Bridge: A Shade short story
Table of Contents
Dedication
Bridge
About Bridge/Shade, with links
Interview with Mickey and Logan
Lyrics to “Forever”
Logan’s songwriting journal
Deleted scenes from Shift
A brief “Thanks!” to readers
Copyright
Praise for “Bridge”:
“Intense and earnest…” –Kirkus
“A must read for any Shade fan.” –Bookhounds
Praise for the Shade series:
“Smith-Ready changes the world simply by changing our ability to see.” – Publishers Weekly, starred review
“One of the best, most refreshingly original YA debuts I ever read.” – Book Smugglers (8 out of 10 stars)

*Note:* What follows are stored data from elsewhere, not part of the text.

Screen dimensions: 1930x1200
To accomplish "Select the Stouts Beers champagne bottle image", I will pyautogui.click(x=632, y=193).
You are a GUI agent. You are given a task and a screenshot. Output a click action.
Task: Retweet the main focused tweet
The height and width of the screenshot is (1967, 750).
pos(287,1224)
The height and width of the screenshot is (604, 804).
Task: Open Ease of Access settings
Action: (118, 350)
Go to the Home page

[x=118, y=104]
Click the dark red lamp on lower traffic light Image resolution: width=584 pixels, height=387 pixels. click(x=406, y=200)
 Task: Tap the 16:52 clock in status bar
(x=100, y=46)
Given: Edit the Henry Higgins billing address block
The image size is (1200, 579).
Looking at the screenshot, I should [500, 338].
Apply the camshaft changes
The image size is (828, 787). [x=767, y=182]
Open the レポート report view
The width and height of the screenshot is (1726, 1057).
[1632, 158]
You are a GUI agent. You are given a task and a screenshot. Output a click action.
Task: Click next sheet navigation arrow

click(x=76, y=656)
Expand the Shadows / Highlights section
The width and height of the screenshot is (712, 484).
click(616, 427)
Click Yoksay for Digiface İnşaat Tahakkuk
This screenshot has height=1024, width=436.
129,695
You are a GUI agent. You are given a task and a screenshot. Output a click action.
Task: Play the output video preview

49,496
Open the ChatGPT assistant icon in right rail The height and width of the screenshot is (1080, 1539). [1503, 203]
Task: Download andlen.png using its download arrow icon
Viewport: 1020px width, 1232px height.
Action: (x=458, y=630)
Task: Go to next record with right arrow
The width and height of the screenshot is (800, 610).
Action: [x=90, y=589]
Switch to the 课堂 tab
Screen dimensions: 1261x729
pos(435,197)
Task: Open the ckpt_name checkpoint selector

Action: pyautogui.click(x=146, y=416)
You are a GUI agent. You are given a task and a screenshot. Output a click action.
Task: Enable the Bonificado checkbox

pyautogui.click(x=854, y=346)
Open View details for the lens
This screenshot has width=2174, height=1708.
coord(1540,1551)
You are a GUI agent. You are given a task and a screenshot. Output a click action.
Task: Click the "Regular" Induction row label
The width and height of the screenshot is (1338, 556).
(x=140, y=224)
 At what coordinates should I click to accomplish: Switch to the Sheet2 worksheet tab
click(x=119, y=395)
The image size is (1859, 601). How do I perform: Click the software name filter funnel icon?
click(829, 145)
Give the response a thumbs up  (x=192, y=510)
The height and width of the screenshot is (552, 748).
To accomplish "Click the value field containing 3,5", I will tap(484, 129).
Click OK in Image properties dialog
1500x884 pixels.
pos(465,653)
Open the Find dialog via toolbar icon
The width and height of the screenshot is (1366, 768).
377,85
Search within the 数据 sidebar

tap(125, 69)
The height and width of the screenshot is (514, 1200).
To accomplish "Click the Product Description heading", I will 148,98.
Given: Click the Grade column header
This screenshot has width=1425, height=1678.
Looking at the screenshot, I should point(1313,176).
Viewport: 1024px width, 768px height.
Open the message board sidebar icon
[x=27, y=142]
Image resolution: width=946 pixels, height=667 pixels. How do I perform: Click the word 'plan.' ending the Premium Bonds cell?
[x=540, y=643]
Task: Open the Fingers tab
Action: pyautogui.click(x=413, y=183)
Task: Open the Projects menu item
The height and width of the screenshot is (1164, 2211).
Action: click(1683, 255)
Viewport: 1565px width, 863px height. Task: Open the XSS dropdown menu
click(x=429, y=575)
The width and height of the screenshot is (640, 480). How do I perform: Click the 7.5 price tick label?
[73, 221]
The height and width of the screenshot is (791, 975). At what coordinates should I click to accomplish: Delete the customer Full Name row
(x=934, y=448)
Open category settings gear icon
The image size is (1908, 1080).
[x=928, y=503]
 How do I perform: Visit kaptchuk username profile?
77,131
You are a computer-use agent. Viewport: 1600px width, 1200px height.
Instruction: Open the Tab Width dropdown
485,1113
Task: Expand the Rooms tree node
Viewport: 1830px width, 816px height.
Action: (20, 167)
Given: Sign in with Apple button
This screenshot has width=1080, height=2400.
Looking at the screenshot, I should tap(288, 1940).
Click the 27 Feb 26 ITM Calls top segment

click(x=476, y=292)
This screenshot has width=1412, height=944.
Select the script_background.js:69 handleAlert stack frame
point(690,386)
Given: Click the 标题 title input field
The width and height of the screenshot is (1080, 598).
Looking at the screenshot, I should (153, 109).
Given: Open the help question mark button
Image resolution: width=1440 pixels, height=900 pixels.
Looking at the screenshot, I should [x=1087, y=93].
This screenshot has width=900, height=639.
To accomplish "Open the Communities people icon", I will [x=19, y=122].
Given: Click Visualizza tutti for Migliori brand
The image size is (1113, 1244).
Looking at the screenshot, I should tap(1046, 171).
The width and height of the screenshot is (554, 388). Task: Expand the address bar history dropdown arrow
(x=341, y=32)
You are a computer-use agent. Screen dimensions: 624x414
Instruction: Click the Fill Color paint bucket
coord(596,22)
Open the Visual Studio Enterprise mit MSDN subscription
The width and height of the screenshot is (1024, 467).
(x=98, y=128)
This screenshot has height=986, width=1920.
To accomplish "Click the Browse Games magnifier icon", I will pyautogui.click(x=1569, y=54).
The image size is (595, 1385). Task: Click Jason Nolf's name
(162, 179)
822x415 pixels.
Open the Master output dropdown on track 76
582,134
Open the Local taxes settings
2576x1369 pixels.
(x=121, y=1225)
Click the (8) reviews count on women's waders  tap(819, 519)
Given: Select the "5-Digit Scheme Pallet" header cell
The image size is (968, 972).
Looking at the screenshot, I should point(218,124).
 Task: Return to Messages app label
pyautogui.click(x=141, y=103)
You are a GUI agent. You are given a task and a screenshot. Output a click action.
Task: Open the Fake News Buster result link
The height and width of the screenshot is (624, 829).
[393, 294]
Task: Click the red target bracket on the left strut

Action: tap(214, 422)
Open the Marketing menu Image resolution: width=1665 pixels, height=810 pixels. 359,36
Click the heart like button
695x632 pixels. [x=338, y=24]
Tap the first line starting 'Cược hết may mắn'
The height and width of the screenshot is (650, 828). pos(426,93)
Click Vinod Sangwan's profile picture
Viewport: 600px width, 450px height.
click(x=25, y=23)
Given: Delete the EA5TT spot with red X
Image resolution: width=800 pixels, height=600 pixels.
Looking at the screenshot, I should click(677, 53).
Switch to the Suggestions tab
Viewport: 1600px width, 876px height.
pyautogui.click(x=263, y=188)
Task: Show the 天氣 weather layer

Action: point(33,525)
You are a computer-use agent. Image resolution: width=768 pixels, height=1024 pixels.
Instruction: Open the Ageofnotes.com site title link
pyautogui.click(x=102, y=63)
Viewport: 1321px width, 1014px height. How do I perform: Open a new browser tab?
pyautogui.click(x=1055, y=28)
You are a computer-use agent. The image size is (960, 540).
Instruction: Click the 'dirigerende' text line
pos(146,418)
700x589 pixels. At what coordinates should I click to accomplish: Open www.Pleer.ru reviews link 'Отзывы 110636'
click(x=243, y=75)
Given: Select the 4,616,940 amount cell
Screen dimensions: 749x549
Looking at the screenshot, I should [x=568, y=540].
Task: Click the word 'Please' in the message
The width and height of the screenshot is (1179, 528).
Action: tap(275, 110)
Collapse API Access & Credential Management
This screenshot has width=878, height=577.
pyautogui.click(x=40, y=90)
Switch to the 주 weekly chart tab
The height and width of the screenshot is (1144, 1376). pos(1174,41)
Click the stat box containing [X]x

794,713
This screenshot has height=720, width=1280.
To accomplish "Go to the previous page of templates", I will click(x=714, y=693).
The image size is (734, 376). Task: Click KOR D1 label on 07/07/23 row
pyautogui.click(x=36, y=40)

“Not just my favorite paranormal YA ghost story, it’s my favorite ghost story ever.” – All Things Urban Fantasy
Dedication:
For Karen and Brooke,
who loved Logan as much as I.
Bridge
Everyone knows
Elvis died in the bathroom.
Thanks to the internet,
everyone knows
that I did too.
But at least I was wearing pants.
My favorite Quiksilver cargo shorts,
which I’ll wear every moment
that I stay in this world.
No laundry needed,
because ghosts never sweat
or piss
or anything.
I’m as dry as the bones
crumbling in my casket.
♪
“Must be nice,”
Aura mumbles into her pillow
when I tell her
I’m going to meet George Clooney.
That’s our code
for “the beach,”
because when lifelong Baltimoreans
say “down to the ocean,”
it sounds like,
“Danny Ocean.”
When we were kids,
our gang of friends
pretended we were in Oceans Eleven.
My big brother Mickey was Clooney,
and I was Brad Pitt.
We’d stroll down the Ocean City boardwalk,
not nearly as slick as we imagined.
Our illusion of cool would crumble
whenever Aura or anyone younger
had to dodge the dead.
“Post-Shifters,” they call themselves,
the generation who sees ghosts.
I’d be one
if I’d been born two months later.
I’m glad I wasn’t,
since ghosts can’t see each other,
not even the ghosts of post-Shifters.
It was bad enough to lose the living
without losing the dead, too.
“Senior Week trip,”
I remind Aura.
She opens her
espresso-drop eyes.
And though the morning light
washes out my violet glow,
making me invisible,
those eyes find mine.
Aura never looks through me.
She whispers, “Good luck,”
and reaches out her hand.
I cover it with my own,
wishing I could hold it.
I’d pull it to my lips,
against my cheek,
around my waist,
down my back.
Both hands
squeezing,
sliding,
stroking.
It never ends,
this desire.
Not for me.
But Aura dreams of other hands.
In her sleep
she whispers his name.
I wonder how much is hope
and how much is memory.
I don’t want to know.
Because whether she sighs for the past
or sighs for the future,
she sighs for him.
♪
“It’s sooooo hot.”
My sister, Siobhan, winds her hair
into a purple-streaked black knot,
then cranks up the car’s air conditioning.
I can’t feel the breeze,
but the rattle and hum of the compressor
sounds comfortingly normal
to this paranormal dude.
We’re stuck bumper to bumper on the
Chesapeake Bay Bridge,
just like old times.
In the driver’s seat,
Mickey turns the AC knob back down.
“It spits out hot air
when you put it on max.”
Siobhan scuffs her Skechers
against the Corolla’s frayed blue floor mat.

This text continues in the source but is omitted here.